Some basic info.

一些基本信息。

When you read regular expressions, you read them from left to right. That's how the engine does it.

当您阅读正则表达式时，您是从左到右阅读它们的。发动机就是这样工作的。

This is important in the case of alternations as the one on the left side(s) are always tried first.

这在交替的情况下很重要，因为总是首先尝试左侧的那个。

But in the case of a $(EOL or EOS) anchor, it might be easier to read from right to left.

但在$（EOL 或 EOS）锚点的情况下，从右到左阅读可能更容易。

Built-in assertions like line break anchors ^$and word boundry \balong with normal assertions look ahead (?=)(?!)and look behind (?<=)(?<!), do not consume characters.

内置断言（如换行锚点^$和单词边界）\b以及正常断言向前看(?=)(?!)和向后看(?<=)(?<!)，不消耗字符。

They are like single path in-line conditionals that pass or fail, where only if it passes will the expression to the right of it be examined. So they do actually Matchsomething, they match a condition.

它们就像通过或失败的单路径内嵌条件，只有当它通过时才会检查它右侧的表达式。所以他们确实匹配一些东西，他们匹配一个条件。

Format your regex so you can see what its doing. (Use a app to help you RegexFormat 5)

格式化您的正则表达式，以便您可以看到它在做什么。（使用应用程序帮助您RegexFormat 5）

   ^                # BOS
   [^a-zA-Z0-9]*    # Optional not any alphanum chars
|                 # or, 
   [^a-zA-Z0-9]*    # Optional not any alphanum chars
   $                # EOS

Your regex in global context will always match twice, once at the beginning of the string, once at the end because of the line break anchors and because you don't actually require anything else to match.

您在全局上下文中的正则表达式将始终匹配两次，一次在字符串的开头，一次在结尾，因为换行符锚点以及您实际上不需要任何其他内容来匹配。

So basically you should avoid trying to match (mix) all optional things with the built-in anchors ^$\b. That means your regex is better represented by ^[^a-zA-Z0-9]+|[^a-zA-Z0-9]+$since you don't care if its NOTthere (in the case of *, zeroor more quantifier).

所以基本上你应该避免尝试用内置的 anchors 匹配（混合）所有可选的东西^$\b。这意味着你的正则表达式是更好地为代表^[^a-zA-Z0-9]+|[^a-zA-Z0-9]+$，因为你不关心，如果它不存在（在的情况下*，零或更多量词）。

Good Luck, keep studying.

祝你好运，继续学习。

This regular expression replaces all starting and trailing non alphanumeric characters from the string.

此正则表达式替换字符串中的所有开头和结尾的非字母数字字符。

1. It doesn't specifically specifies whitespace. It just negates every thing other than alphanumeric characters. Whatever inside square bracket is a character set - [Whatever]. A starting cap(^) INSIDE the character set says its a negation. So [^a-zA-Z0-9]*says zero or more characters which are other than a-z, A-z or 0-9.

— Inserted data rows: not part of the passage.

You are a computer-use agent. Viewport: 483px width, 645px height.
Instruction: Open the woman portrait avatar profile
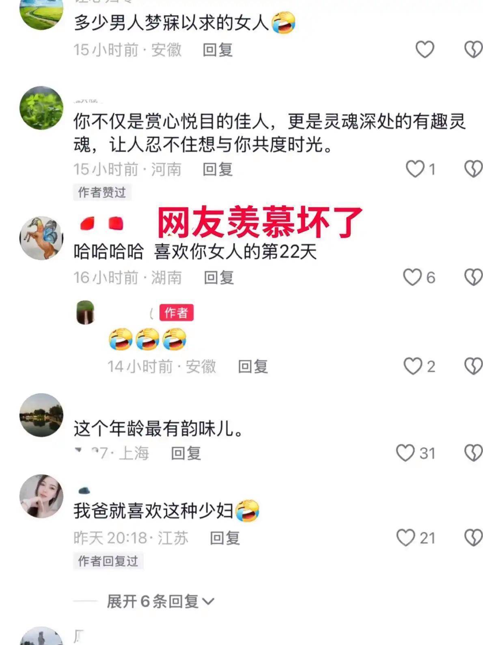(x=41, y=496)
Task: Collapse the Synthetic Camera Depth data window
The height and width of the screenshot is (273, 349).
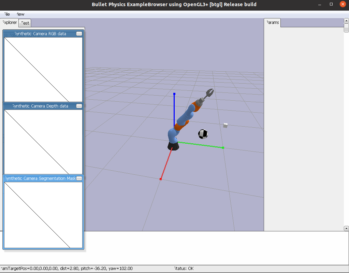Action: point(79,106)
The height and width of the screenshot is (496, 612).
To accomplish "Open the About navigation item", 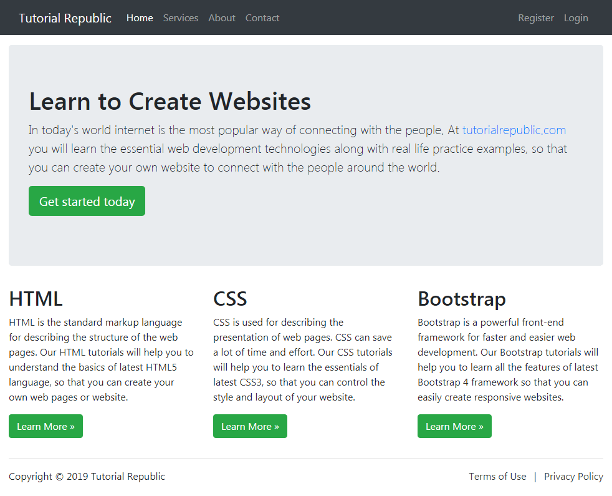I will click(x=221, y=17).
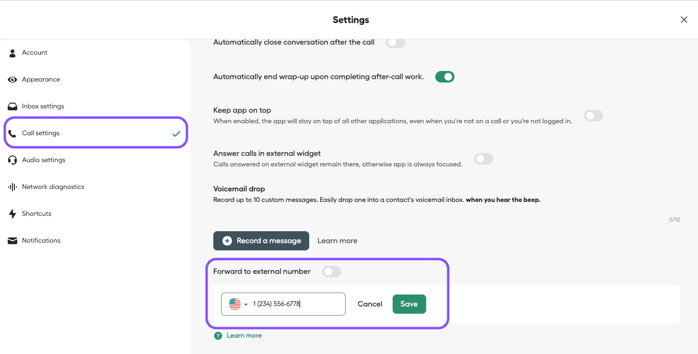Select the Appearance eye icon
This screenshot has width=698, height=354.
coord(12,79)
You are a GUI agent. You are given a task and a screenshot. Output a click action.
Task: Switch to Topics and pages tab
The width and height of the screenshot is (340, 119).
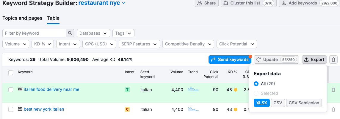[x=22, y=18]
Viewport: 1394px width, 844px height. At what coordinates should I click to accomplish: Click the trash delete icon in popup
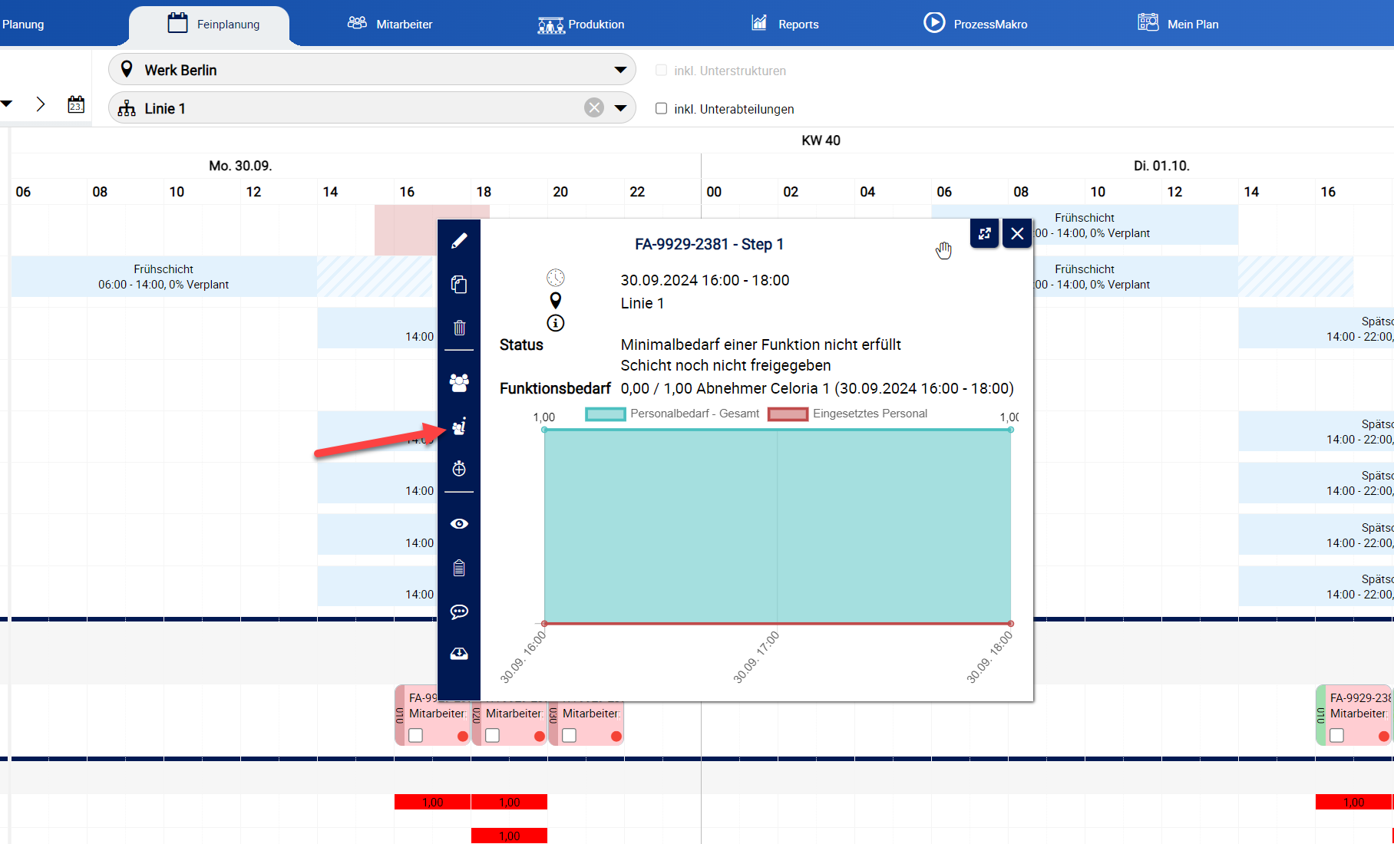pos(459,328)
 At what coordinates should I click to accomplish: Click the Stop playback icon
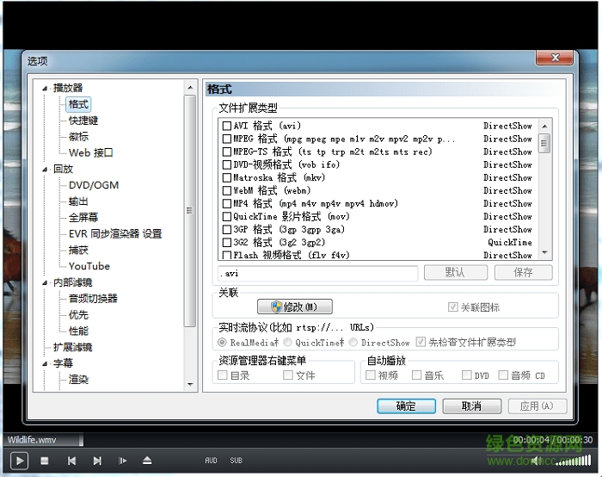45,461

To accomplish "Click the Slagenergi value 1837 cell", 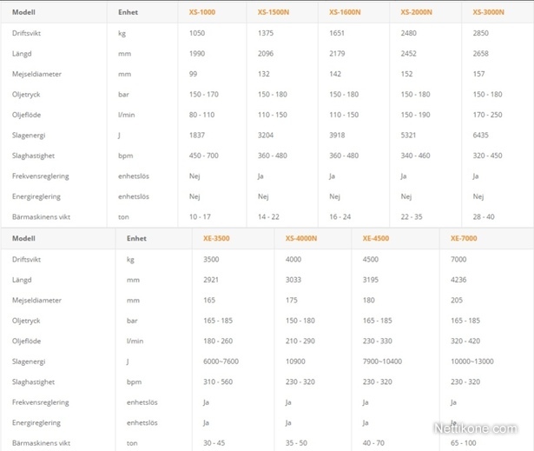I will tap(197, 135).

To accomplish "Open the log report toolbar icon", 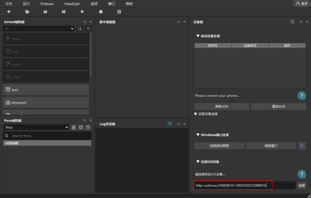I will coord(119,12).
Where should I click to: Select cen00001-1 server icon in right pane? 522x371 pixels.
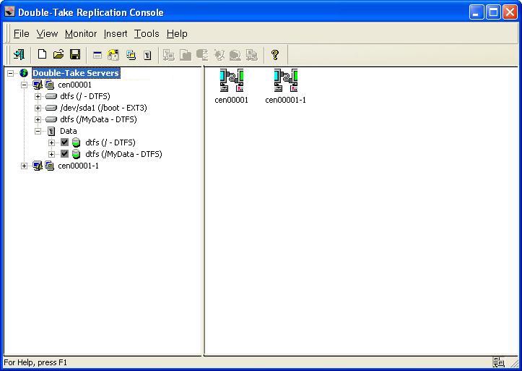coord(285,81)
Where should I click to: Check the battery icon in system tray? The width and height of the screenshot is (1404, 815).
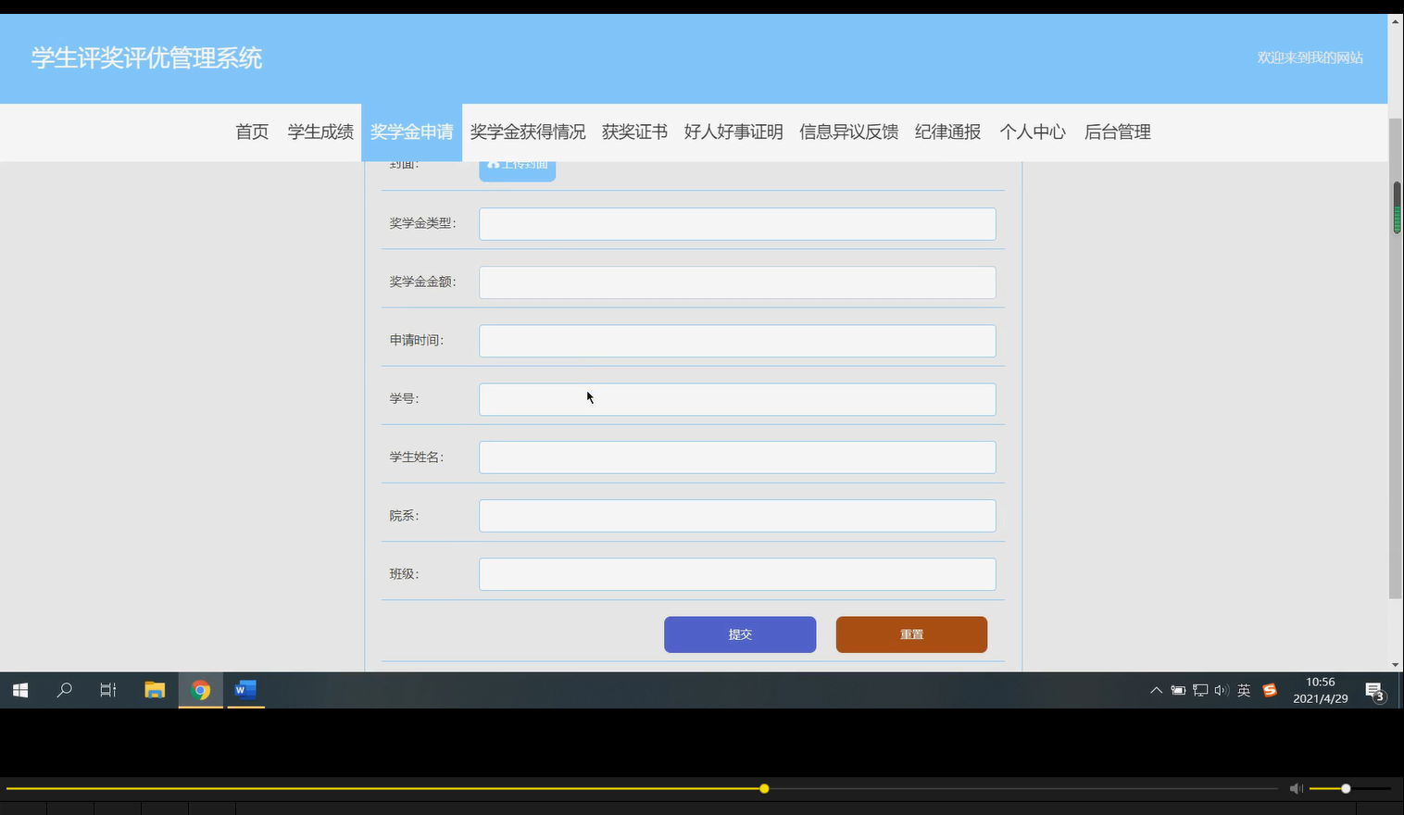point(1177,690)
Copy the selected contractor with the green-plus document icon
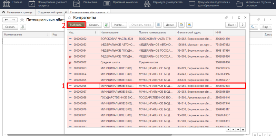Screen dimensions: 276x136 (107, 25)
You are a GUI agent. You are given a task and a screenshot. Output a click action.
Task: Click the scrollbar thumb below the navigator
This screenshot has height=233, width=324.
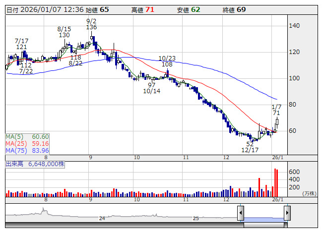(263, 225)
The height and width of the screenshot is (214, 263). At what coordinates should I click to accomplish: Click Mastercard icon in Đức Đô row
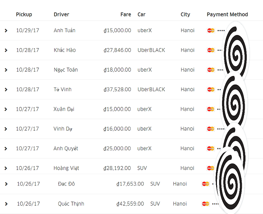click(x=205, y=184)
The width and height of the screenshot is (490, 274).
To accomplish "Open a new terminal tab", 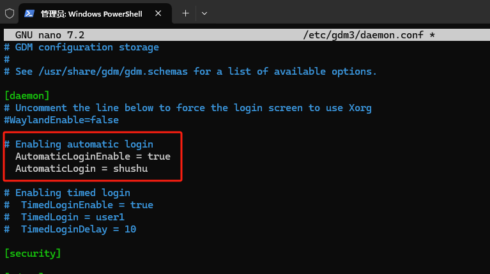I will (185, 13).
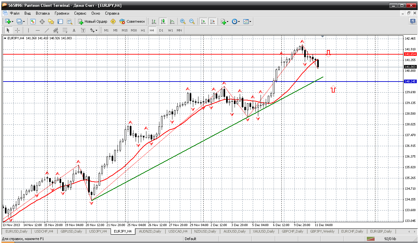Select the Fibonacci retracement tool
The image size is (419, 243).
coord(65,30)
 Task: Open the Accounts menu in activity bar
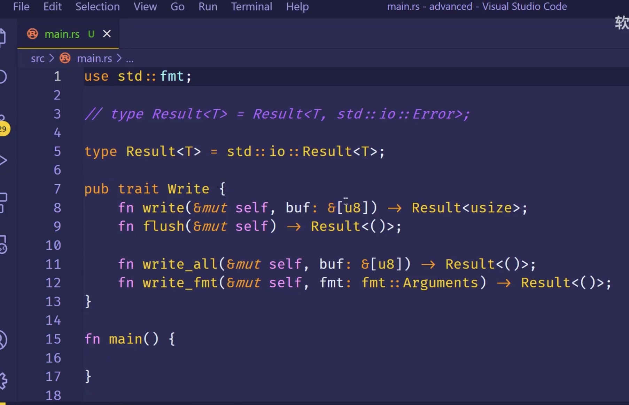(2, 340)
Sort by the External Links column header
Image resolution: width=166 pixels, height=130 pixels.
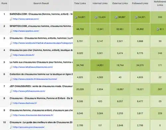pyautogui.click(x=120, y=3)
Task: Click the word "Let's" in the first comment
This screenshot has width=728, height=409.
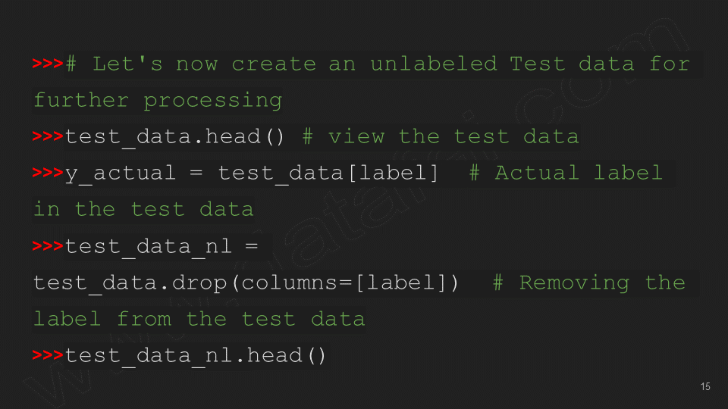Action: pyautogui.click(x=127, y=64)
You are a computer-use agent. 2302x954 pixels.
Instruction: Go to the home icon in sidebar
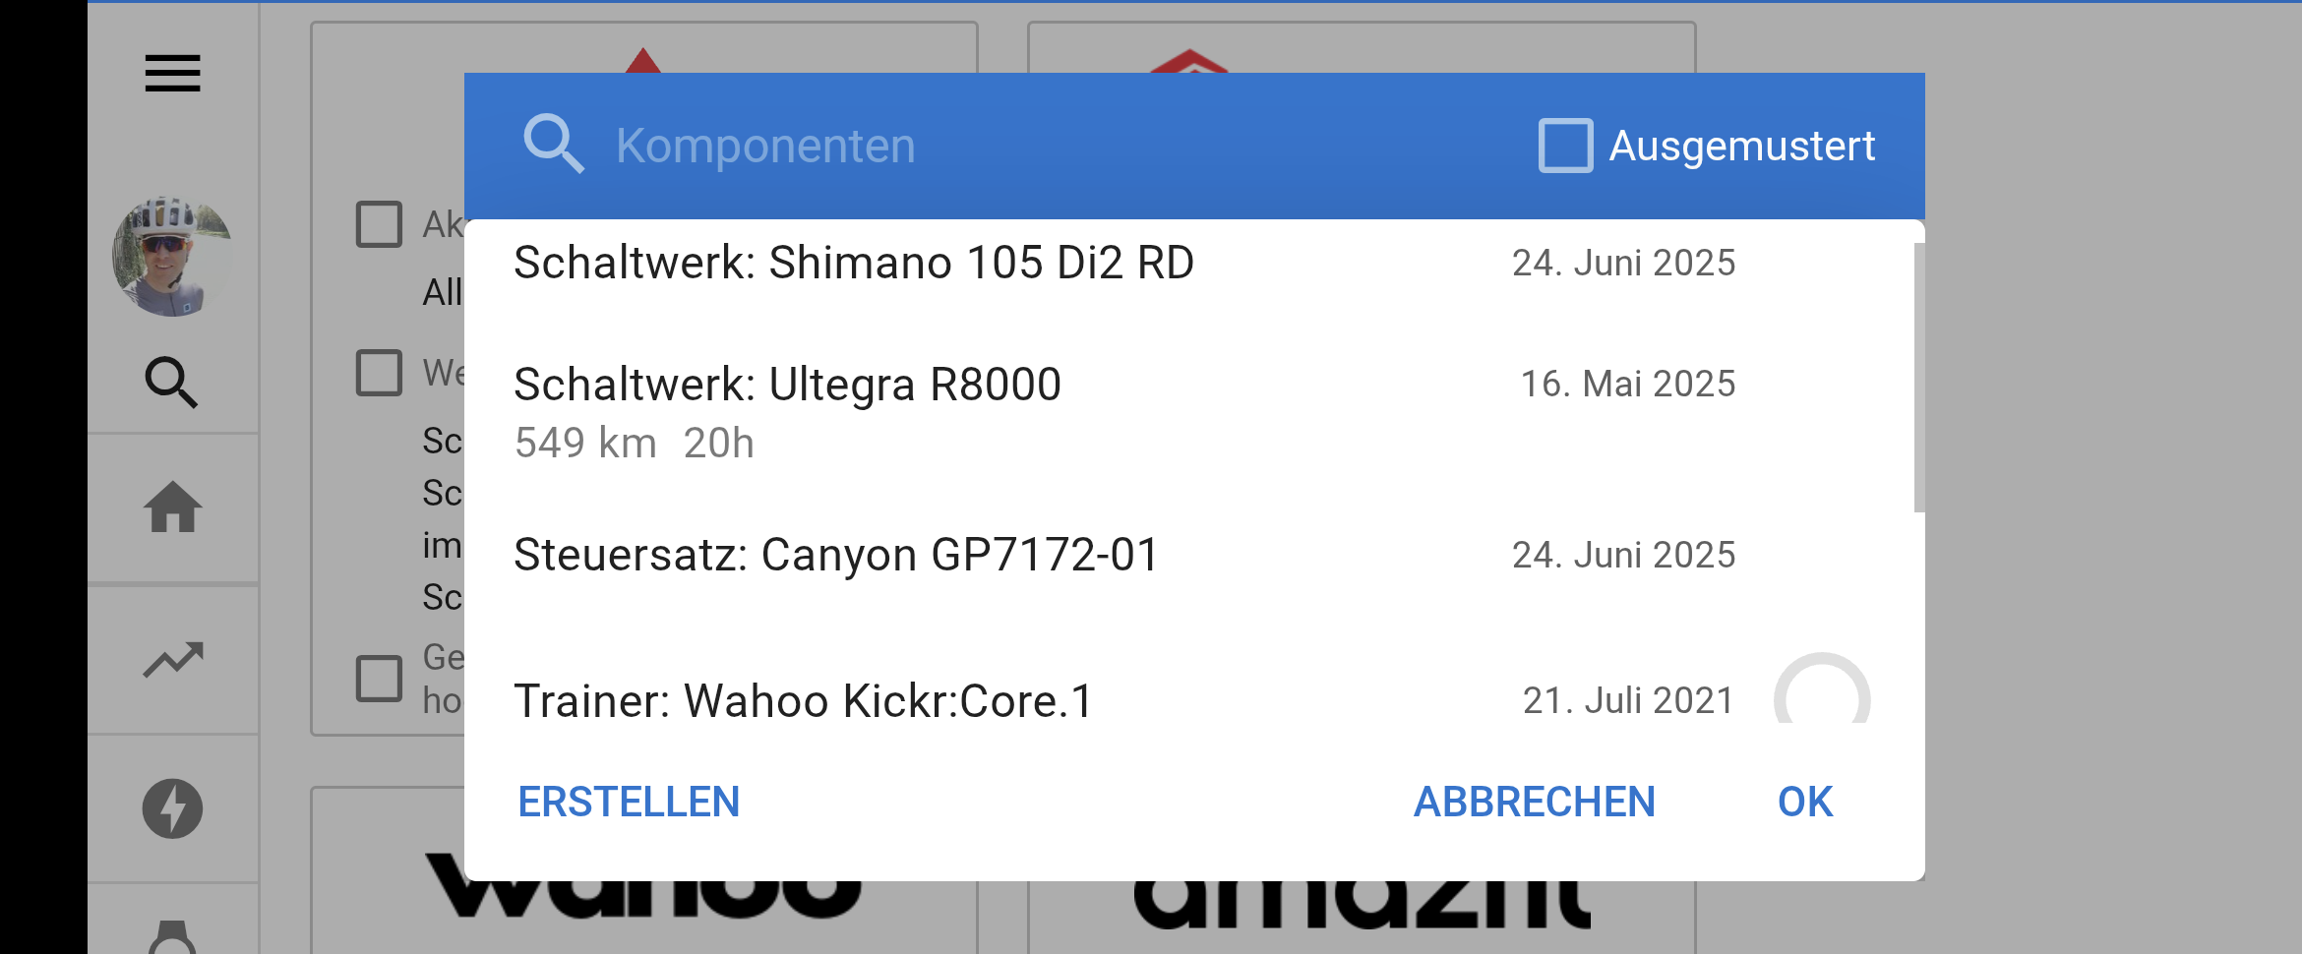click(173, 507)
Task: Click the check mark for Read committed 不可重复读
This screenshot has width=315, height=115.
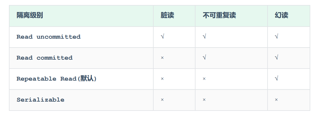Action: 204,58
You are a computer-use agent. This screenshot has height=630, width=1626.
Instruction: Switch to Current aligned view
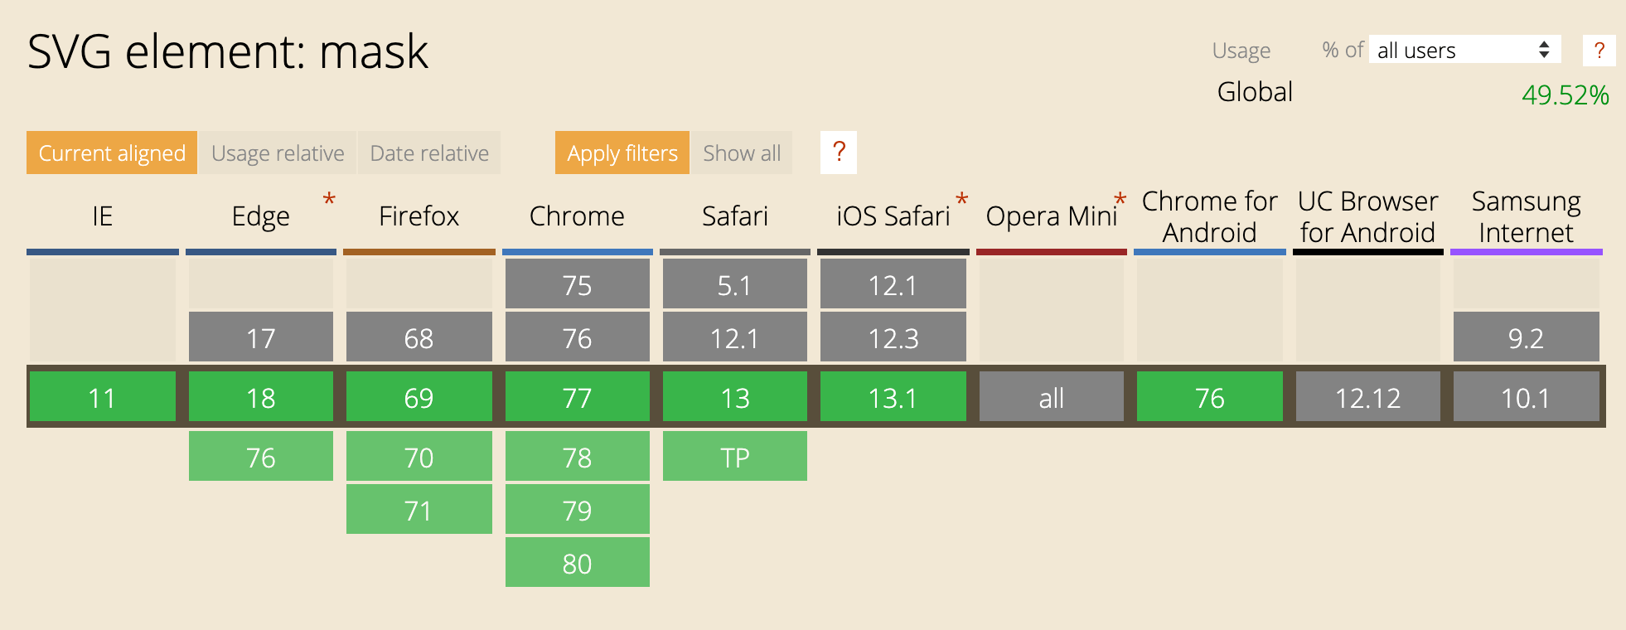112,153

2. The $sign at the end says, to the end of string and nothing to do with $ and _ symbols. That will be already included in the character set as it all non alpha numeric characters.

3. Refer answer of @smathy.

1. 它没有特别指定空格。它只是否定除字母数字字符之外的所有内容。方括号内的任何内容都是字符集 - [Whatever]。^字符集内的起始 cap( ) 表示其否定。所以[^a-zA-Z0-9]*说零个或多个除 az、Az 或 0-9 之外的字符。

2. 最后的$符号表示，到字符串的末尾，与 $ 和 _ 符号无关。这将已经包含在字符集中，因为它是所有非字母数字字符。

3. 参考@smathy 的回答。

Also just FYI, AFAIU regular expression can't be learned by scrolling a tutorial. You just need to go through the basics and try out the examples.

同样仅供参考，无法通过滚动教程来学习 AFAIU 正则表达式。您只需要了解基础知识并尝试示例。

To answer your third question, the alternatives run all the way to the //s, so both sides are not the same. In the original regex the left alternative is "all non alphanumerics at the startof the string" and the right alternative is "all non alphanumerics at the endof the string".

回答你的第三个问题，备选方案一直跑到//s，所以两边都不一样。在原始的正则表达式中，左边的选择是“字符串开头的所有非字母数字”，右边的选择是“字符串末尾的所有非字母数字”。